## DATA RECORDS
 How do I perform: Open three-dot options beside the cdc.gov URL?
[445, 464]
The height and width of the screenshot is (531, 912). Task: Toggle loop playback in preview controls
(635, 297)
--
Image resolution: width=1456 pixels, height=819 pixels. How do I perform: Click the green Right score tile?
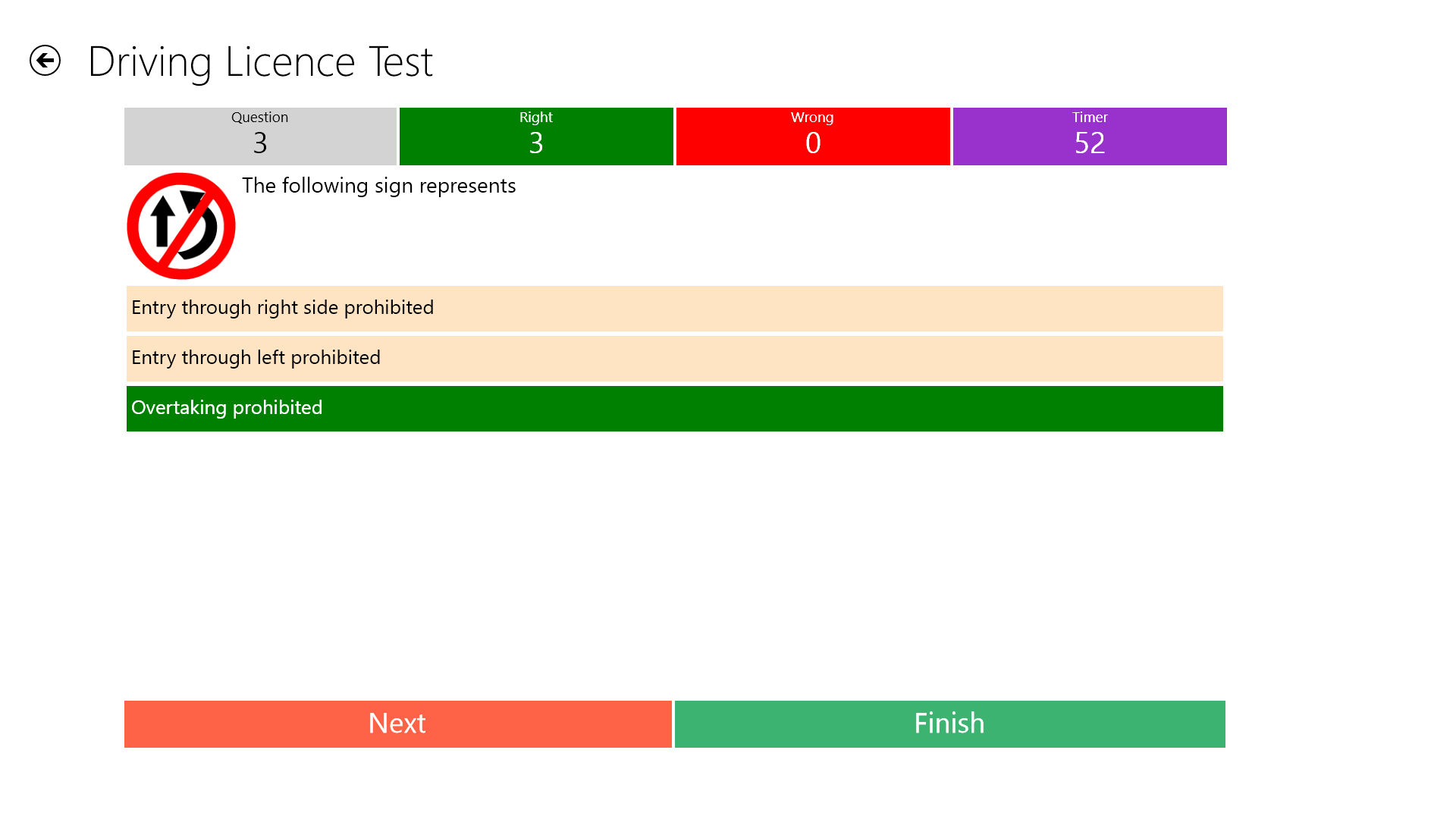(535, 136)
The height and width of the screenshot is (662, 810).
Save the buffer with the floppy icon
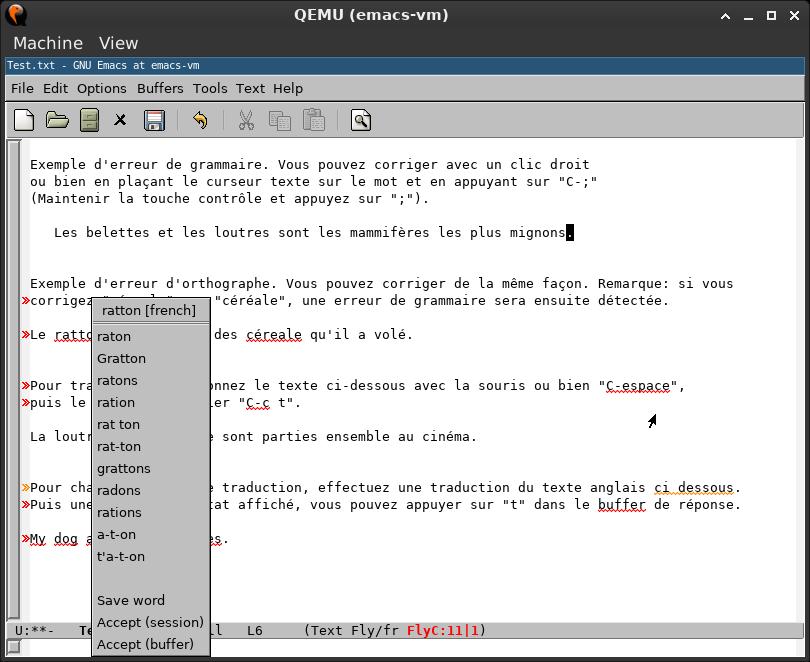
--
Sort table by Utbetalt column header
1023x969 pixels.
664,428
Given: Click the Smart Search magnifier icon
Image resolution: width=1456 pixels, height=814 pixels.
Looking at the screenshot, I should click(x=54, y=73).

## WHAT TO PRODUCE
Could you put everything from the line containing "The height and width of the screenshot is (662, 810)." down to the line containing "Save the buffer with the floppy icon" into a Markdown table with the columns Row and Line, skipping any blank lines?

## OUTPUT BELOW
| Row | Line |
|---|---|
| 1 | The height and width of the screenshot is (662, 810). |
| 2 | Save the buffer with the floppy icon |